Des journalistes en poste dans la région de Ziguinchor (sud), où l’information est souvent jugée sensible en raison du conflit en Casamance, ont dit à l’APS être préoccupés par l’équilibre à préserver entre le droit à la libre expression et le devoir de défendre l’"intérêt national".
Papo Mané, le représentant à Ziguinchor du groupe Walfadjri depuis plusieurs années, estime que le "caractère sensible" de l’information liée au conflit rend difficile le travail journalistique, dans cette région. "Nous sommes toujours partagés entre le devoir d’informer et les impératifs de sécurité (…) même si la situation est devenue positive avec l’accalmie" constatée en Casamance depuis quelques années, a témoigné Mané.
Le directeur de la radio Zig FM, Ibrahima Gassama, juge qu’"il est nécessaire de recentrer le travail journalistique" en raison de la stabilisation de la zone. "L’accalmie est bien là parce que les belligérants se sont tous mis d’accord sur l’utilité du dialogue, même si la question de savoir comment dialoguer les divise encore", a expliqué Gassama.
Il constate que les médias sont "très surveillés" en Casamance et se trouvent entre "l’enclume des bandes armées et le marteau de l’armée".
Ibrahima Gassama fait remarquer que "le reproche qui est fait à la presse est de toujours mettre le curseur sur l’horreur et le sensationnel, d’où cette nécessité de recentrer le travail", en libérant la parole.

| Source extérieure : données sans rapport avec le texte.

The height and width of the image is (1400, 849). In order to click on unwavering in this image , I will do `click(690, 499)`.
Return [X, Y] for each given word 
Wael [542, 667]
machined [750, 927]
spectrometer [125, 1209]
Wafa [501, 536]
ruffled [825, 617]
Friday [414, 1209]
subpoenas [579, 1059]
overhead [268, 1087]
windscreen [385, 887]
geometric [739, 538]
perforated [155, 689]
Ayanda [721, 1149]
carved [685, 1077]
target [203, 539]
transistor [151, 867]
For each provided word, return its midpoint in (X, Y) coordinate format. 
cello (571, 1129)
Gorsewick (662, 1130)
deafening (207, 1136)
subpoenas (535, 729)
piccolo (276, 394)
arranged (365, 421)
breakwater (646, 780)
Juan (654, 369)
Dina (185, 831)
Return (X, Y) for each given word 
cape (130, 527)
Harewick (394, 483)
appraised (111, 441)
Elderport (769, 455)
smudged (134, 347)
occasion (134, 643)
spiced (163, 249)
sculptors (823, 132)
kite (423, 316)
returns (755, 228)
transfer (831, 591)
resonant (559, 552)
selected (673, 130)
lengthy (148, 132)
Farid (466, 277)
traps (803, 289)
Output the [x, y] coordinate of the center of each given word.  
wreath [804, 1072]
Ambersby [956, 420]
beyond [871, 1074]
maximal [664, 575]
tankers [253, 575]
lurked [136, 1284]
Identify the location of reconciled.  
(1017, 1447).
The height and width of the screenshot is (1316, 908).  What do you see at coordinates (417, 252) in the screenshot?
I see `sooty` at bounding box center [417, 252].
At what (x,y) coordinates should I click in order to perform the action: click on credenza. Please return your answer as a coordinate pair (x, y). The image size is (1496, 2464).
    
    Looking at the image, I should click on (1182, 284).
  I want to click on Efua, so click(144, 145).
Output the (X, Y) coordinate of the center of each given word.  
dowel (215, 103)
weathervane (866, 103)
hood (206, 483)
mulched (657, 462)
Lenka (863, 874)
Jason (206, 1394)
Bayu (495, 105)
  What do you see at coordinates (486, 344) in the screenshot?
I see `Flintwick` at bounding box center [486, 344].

Mamadou Alpha Diallo, le correspondant à Ziguinchor du quotidien Direct Info, pense que "la nature du conflit et les subtilités à gérer font que l’accès à l’information est souvent un casse-tête" pour les journalistes en poste dans cette région.
"Plus que la passion du métier de journaliste et le droit d’informer, il y a toujours l’intérêt supérieur de la nation qui prime sur tout le reste (…) Il nous arrive souvent, par patriotisme, de nous autocensurer pour ne pas remettre en cause l’accalmie", a signalé Diallo.
Son confrère du quotidien Enquête, Hubert Sagna, trouve que le "caractère sensible" de l’information en Casamance est en train de se dissiper. "Il y a vraiment la liberté de la presse en Casamance. On n’a jamais eu de cas inquiétant dans le cadre de notre travail", a reconnu Sagna, ajoutant : "Certainement, par le passé, des confrères ont connu des menaces…"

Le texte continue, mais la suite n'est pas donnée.